• **Исходный отрывок**
--------------------------------

Народ наш находчивый. Командиры батальонов Рыбкин, Иванов, Рудковский направились в кинотеатры и закупили все билеты на последний сеанс. Строители просмотрели фильмы, а после отказались покинуть помещения кинотеатров. Администраторы возмутились и побежали жаловаться на самоуправство. В самый большой кинотеатр прибыл начальник городского управления милиции, пожилой, спокойный и рассудительный человек. Разобравшись, в чем дело, он посоветовал администратору смириться со случившимся. Обошел строителей, сидевших спокойно в зале и в фойе театра, улыбаясь, пожелал им спокойной ночи и уехал.
Утром нас вызвали в областной комитет партии. Здесь уже знали об истории с кинотеатрами, обвинили в партизанщине и потребовали наказания виновных. Это означало мне наказывать самого себя, потому что «захват» кинотеатров происходил с моего молчаливого согласия. А мы вынуждены были и дальше правдами и неправдами заполучать помещения. Наши автоколонны, двигавшиеся на Пензу своим ходом, временно заняли пустующие помещения сельскохозяйственного техникума и нескольких сельских клубов и изб-читален. В городе после долгих уговоров нас пустили «на постой» в три школы. [86]
Так прошло два или три дня. Как-то вечером нас с полковником Чупиковым пригласил начальник областного управления НКВД тов. Горелов.
— Вы все партизаните? — пошутил он. — А у меня для вас есть большая новость.
Горелов достал из ящика стола телеграмму и передал ее мне. Я прочитал:
«Пенза. НКВД. Корневу А. С.
30 октября 1941 года. Вы назначены командующим шестой саперной армией, в состав которой входят саперные бригады № 16 (Шумерля), № 17 (ст. Инза), № 18 (г. Пенза), № 19 (Саранск). Бригада № 16 на время строительства рубежа подчинена в производственно-техническом отношении начальнику 12 УОБР тов. Леонюку.
Котляр».
Это было полной неожиданностью. Я посмотрел на Григория Ивановича Тупичева, с которым мы успели подружиться за эти хлопотливые дни. Показываю ему телеграмму. Он пробежал ее глазами. Сказал с хрипотцой в голосе:
— Что ж, начальству виднее. Я, пожалуй, рад этому, надоело мне сидеть здесь. Скорее попаду снова на фронт.
В его словах были и искренность, и горечь.
Звоню в Москву, Леонтию Захаровичу Котляру.
— Спасибо за доверие, — говорю ему. — Но справлюсь ли?
— Командование считает, что справитесь. И вы обязаны справиться. Фронту нужны саперы. Сделайте все возможное, чтобы они скорее были подготовлены.
— А как быть со строителями и рубежами?

--------------------------------

• **Строки данных**
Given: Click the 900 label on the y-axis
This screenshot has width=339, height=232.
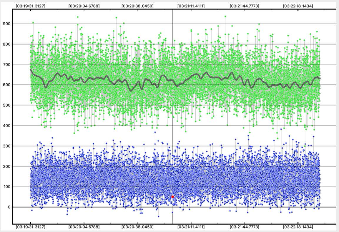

--------------------------------

• **Задание 1**
Кто прибыл в самый большой кинотеатр, согласно отрывку о шестой саперной армии?
• **Задание 2**
Перечислите все саперные бригады, названные в телеграмме из отрывка о шестой саперной армии, вместе с указанными при них пунктами.
• **Задание 3**
Продолжите отрывок о назначении командующим шестой саперной армией, начав сразу после вопроса о строителях и рубежах.

• **Ответ 1**
Начальник городского управления милиции.

• **Ответ 2**
- № 16 (Шумерля)
- № 17 (ст. Инза)
- № 18 (г. Пенза)
- № 19 (Саранск)

• **Ответ 3**
— Продолжайте командовать и строителями. Волжско-Сурский рубеж — важнейшее государственное дело. Помощь мы окажем, запишите приказ: «Управление оборонительного строительства переименовывается в шестое управление оборонительных работ (УОБР). Начальником утверждается военный инженер 1 ранга Корнев Александр Семенович». Желаю успеха. Прекратите драку с пензенскими товарищами: они получили соответствующее указание.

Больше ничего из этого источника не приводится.